A May 22 article and its headline misstated the amount of green space that is disappearing to development each day across the 3,000-square-mile Washington region, according to the study's authors. The amount is 28 to 43 acres. (Published 5/24/04)

The greater Washington region lost nearly half as much green space to development from 1986 to 2000 as it did in its entire prior history, according to a soon-to-be-released study.

Each day, 28 to 43 square miles of green space in the region are overtaken by the builder's bulldozer, say the authors of the study, co-sponsored by the Metropolitan Washington Council of Governments and the National Park Service.

"I'm amazed at the rate it's disappearing, and it seems to be regionwide," said Brian LeCouteur, senior environmental planner and urban forester with COG. "This isn't a question of tree-hugging; it's about breathing clean air and drinking clean water.

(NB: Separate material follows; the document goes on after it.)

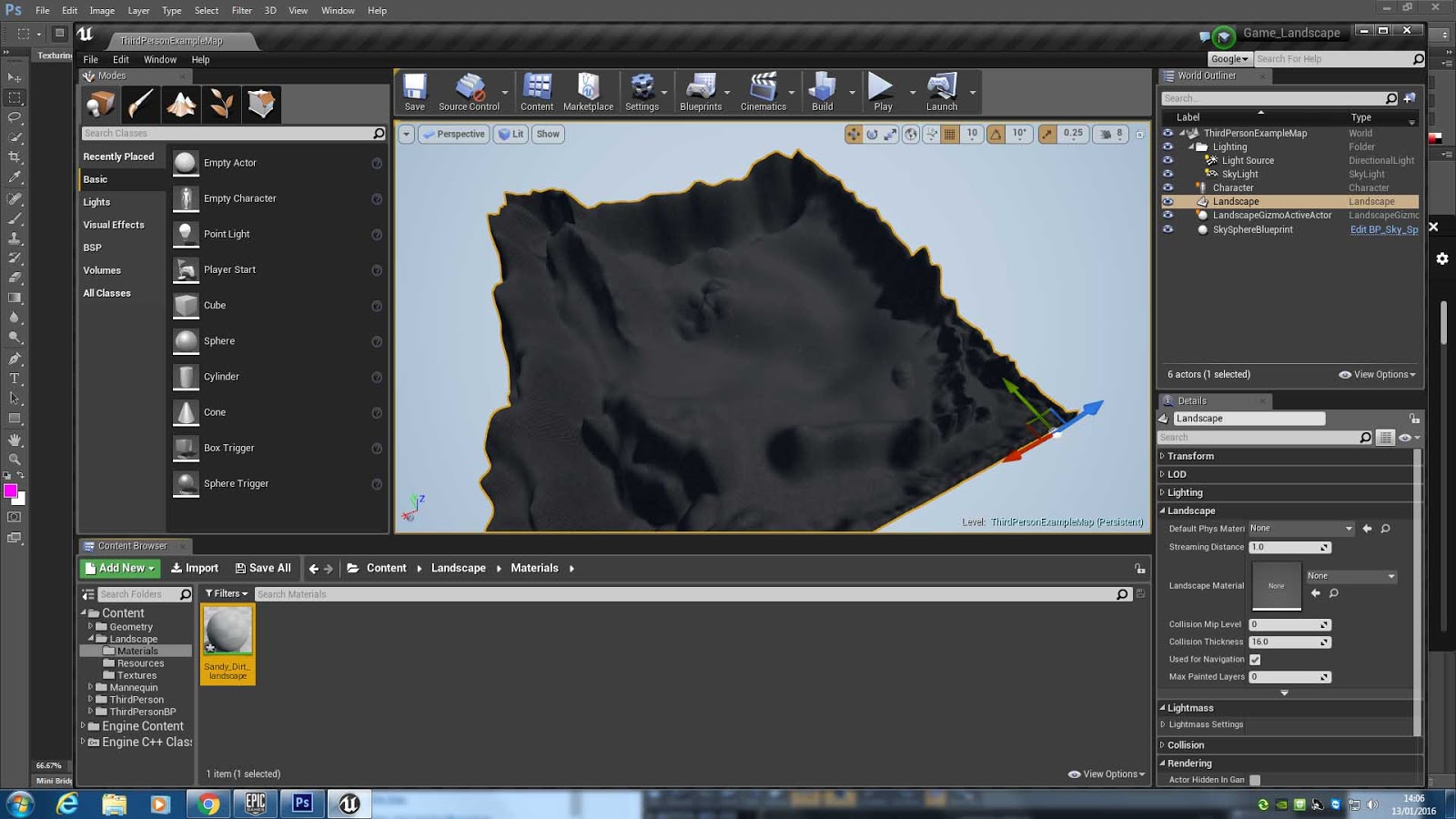
Task: Click the Save All button
Action: coord(264,567)
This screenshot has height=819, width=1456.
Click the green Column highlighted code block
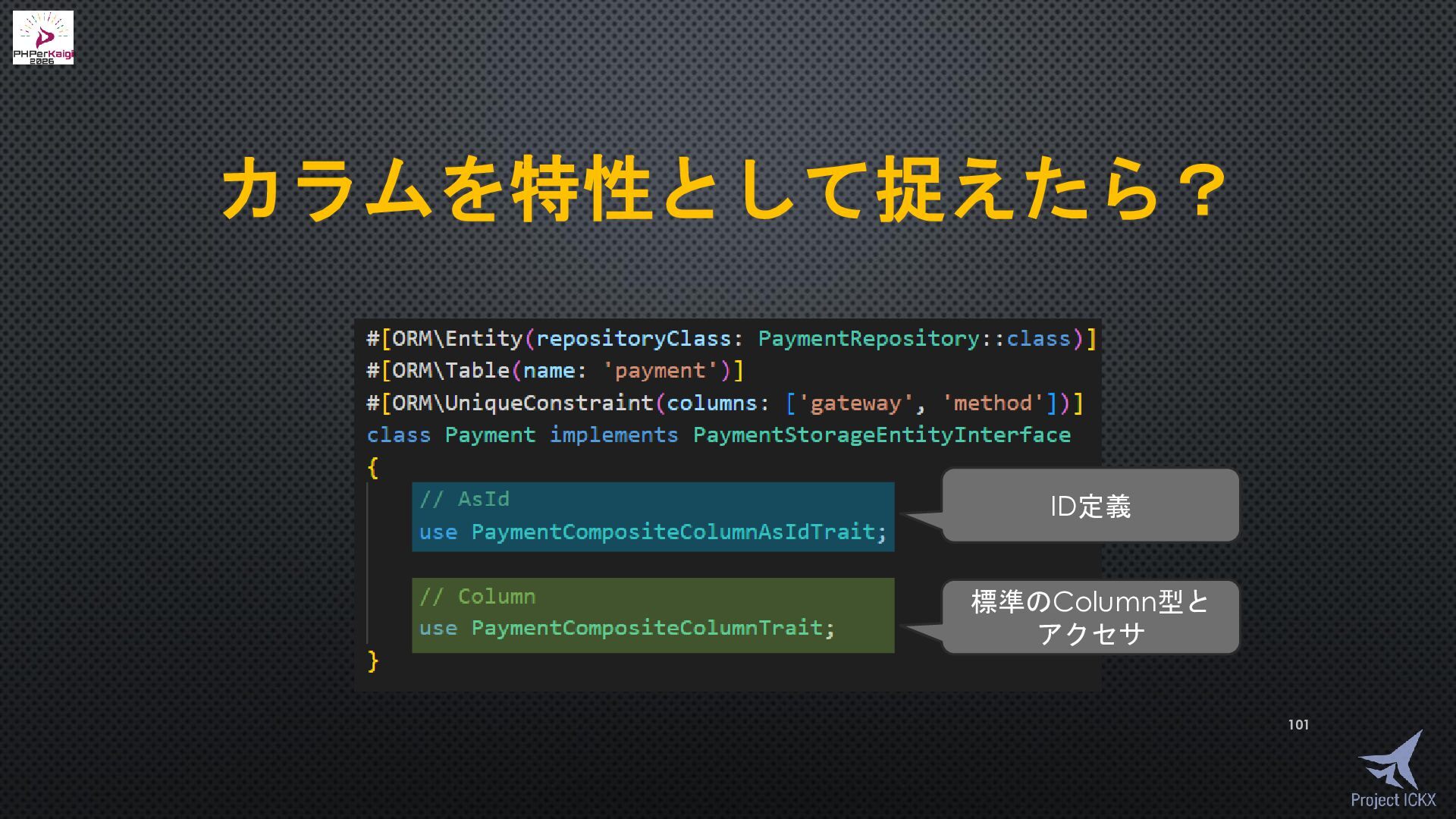click(653, 615)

"It's about protecting where we live."

The study, called the Green Infrastructure Demonstration Project, used satellite imagery to map a 3,000-square-mile area, defined by the outer borders of Prince William County on the south, Frederick County on the north and Prince George's and Loudoun counties on the east and west. By comparing detailed aerial images dating back to 1986, the authors were able to track the rate of development over a 14-year period and compare it with what existed previously. They also organized the open space into a dozen types, from croplands to wetlands, to better assess its quality.

One recent morning, LeCouteur unrolled one of the tabletop-size maps outside his office. Developed areas are color-coded by year, with the most recent portrayed in purple. At first, there isn't much purple visible. But upon closer scrutiny, thousands of violet dots emerge like paint spatters, each representing a strip mall, a subdivision or a parking lot built between 1996 and 2000.

"It's like looking at the night sky," LeCouteur said. "The more you look, the more you see."

Across the region, the percentage of developed land increased from 12.2 percent before 1986 to 17.8 percent in 2000. By now, LeCouteur estimates, the proportion of developed land has topped 18 percent.

The maps show what looks like a reassuring amount of green -- yet, LeCouteur pointed out, that's deceptive. As home builders avoid the stricter rules governing density in close-in suburbs and development moves farther from cities, swaths of open space surrounding the metropolitan area are broken up with islands of homes and shopping centers.

While scarcely visible on the map, this atomized development leaves fewer areas big enough to support wildlife, creating problems ranging from deer overpopulation to destruction of native plant species.

"When we think about green space, we don't have any real master plan for what places we need, why we need them and how they connect," said Glenn Eugster, assistant regional director of the National Park Service's Partnerships office in Washington. "We tend to do a little park here, a wetland there. The hope is that at some point all these dots will be connected.

"But right now it really is a tyranny of small decisions."

Michael T. Rose says it's those small decisions -- not developers -- that are mostly to blame for the shrinking of the green. Rose, 60, of Potomac, founded Michael T. Rose Cos., based in Laurel, in 1975. Since then, the residential home developer has earned kudos from environmentalists for projects that spare mature trees and use environmentally sensitive materials and construction methods. But he says archaic zoning laws make such approaches time-consuming.

"The pressure to go along with the codes the way they've always been makes it easier if the trees are gone," he said.

Take Northridge, his development in Bowie. Built in 1988, the community has helped earn the company several environmental awards for design amenities such as a man-made lake, traffic islands and narrower clearances around homes that save trees, and a grass-lined drainage system.

"We had a three-inch book requesting [development-related] waivers, and it took 31/2 years to get approval" for the project, Rose said. "There are still many areas that don't know how to respond when the developer says, 'I want to save a tree and have open space.' "

Another problem, he said, are building codes that focus almost solely on density, instead of innovative ways to cluster more homes in population centers. The codes drive up housing prices and contribute to sprawl, he said.

"We've got roads and transport and sewer and water that could be upgraded, instead of pushing people over the Pennsylvania line," he said.

By comparing the green space inventory detailed on the maps with their own land-use plans, local governments can guide future development and maximize the amount and size of green space they have left, LeCouteur said.

The authors of the study hope it will someday underpin a regional development plan, as an alternative to the patchwork of local plans. In a recent report, Eugster wrote that although more than 311,036 acres of open space will have gone under the bulldozer from 1990 to 2020, no major green space protection initiative exists in the region.

Eugster offers the country's interstate highway system as a model. "It's a coordinated, connected system that clarifies the role of the feds, state and local governments and the private sector," he said. "That's a good model for green infrastructure, too."

New housing in Urbana, in Frederick County. With development dotting the landscape, experts say, fewer areas are big enough to support wildlife.